Rather than focusing on the  'problems' associated with living with a chronic illness, Bury (1991) emphasises the potential for an active coping response to chronic illness utilising Corbin and Strauss's (1991) notion of 'comeback' . This concept has two dimensions, the 'physical' which refers to the active work (as against a passive response) engaged in by the patient when undergoing medical treatment and rehabilitation, secondly the 'biographical' which is the attempt by the patient to reconnect their life prior to diagnosis with the present and future. Bury employs the term 'coping' in its relativistic sense, that is in terms of different kinds of adaptation rather than the normative use of 'successful' or 'unsuccessful' responses  to living with a chronic illness.

The work of Charmaz (2000) focuses on `uncertainty' as a defining feature of chronic illness, in its development, progression and treatment. Such `bewilderment' begins with the diagnosis of a chronic illness and the subsequent loss of what was previously a `taken-for-granted' continuity of life. The diagnosis of chronic illness produces a crises which , "throws people out of ordinary life, order becomes disorder, the controllable becomes uncontrollable, the understandable becomes unfathomable" (Charmaz:2000: 280). Such uncertainty can also be thought of in relation to three distinct questions or problems arise for many patients following their diagnosis. Firstly the problem of cause, when people ask themselves the question 'Why me and why now ?'. Secondly, with the difficulties associated with maintaining normal social functioning, associated with the question of 'What should I do now ?'. Thirdly, uncertainty about prognosis and  what the future will offer, this is associated with the question, ' What will happen to me ?'.   

Integrating the Biological and the Social in an understanding of Chronic illness

Over the past few years there has been a debate within medical sociology as to how best to acknowledge the centrality of the body for our sense of self-identity, into an understanding of the social experience of health and illness. Traditionally, sociological approaches played down the physical experience of chronic illness, which reflected the primary concern of the discipline with the interrelationship between social actors (agency) and social structures. Thus the physical manifestation of illness were seen as the concern of other disciplines i.e medicine and biology, and the body was primarily conceptualised (as in the case of phenomenology) as a 'social construction'.

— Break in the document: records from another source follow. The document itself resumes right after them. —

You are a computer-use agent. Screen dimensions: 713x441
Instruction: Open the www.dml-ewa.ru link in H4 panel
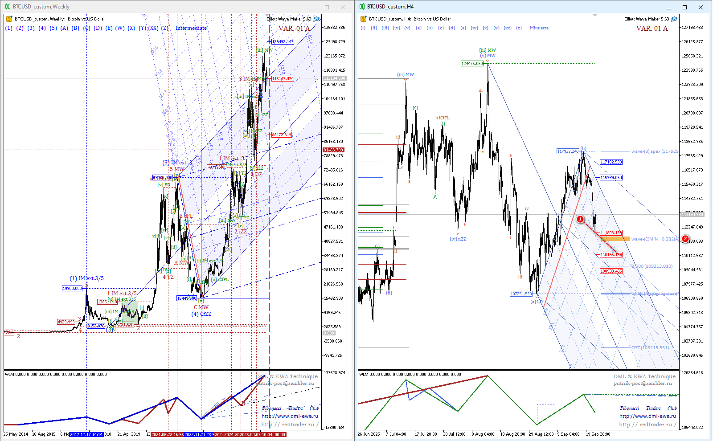[x=647, y=416]
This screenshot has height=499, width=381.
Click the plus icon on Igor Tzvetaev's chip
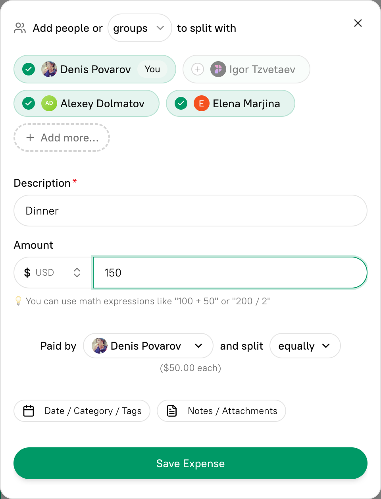coord(197,69)
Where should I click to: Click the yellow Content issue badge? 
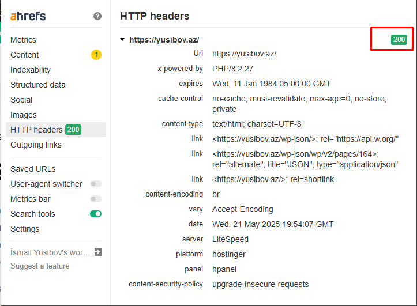[96, 55]
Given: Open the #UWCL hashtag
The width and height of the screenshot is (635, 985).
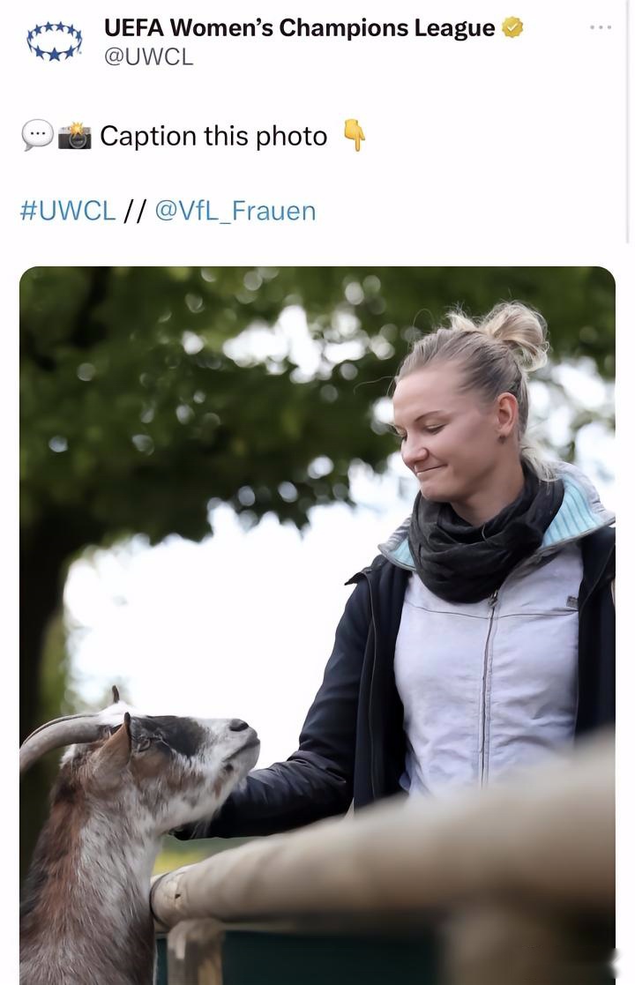Looking at the screenshot, I should coord(68,211).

Kelly and Field's (1996) work has sought to find ways to explore the nature and status of physical impairments without falling into a simplistic dichotomising of the biological and social. They have attempted to integrate the `biological and social facts' associated with the experience of chronic illness through the use of the concepts of self and identity. They adopt the position that social identity and self-conception are central to human social conduct, and that both are crucially related to the body. That 'self' they argue, whilst being clearly a different to the body, is nevertheless `experienced as one and the same thing'.

The most obvious way in which the physical body influences social life is in the way bodily appearance becomes central to social identity. They go on to argue that whilst the bodily basis of social behaviour and capacities is less obvious once an individuals social identity has been established, that nevertheless, the biological fact of bodies growing old and changing over time does inevitably impact on a persons social capacities. Kelly and Field conclude that as a chronic illness develops, the management of the associated physical problems `has to precede' coping with the disruptions to social relationships because they are the `prime focus' of the experience of chronic illness. Because of the body's centrality to an individuals self-conception and social identity, a chronic illness necessarily involves changes in self-conceptions `which are reciprocal to bodily experiences, feelings and actions' :  ' Biological facts become social facts because others respond to the person in terms of their physicality. They are also social facts for the individual because the individual sufferer is aware of, and has to take steps to cope with, that physical reality ' (Kelly and Field:1996:253).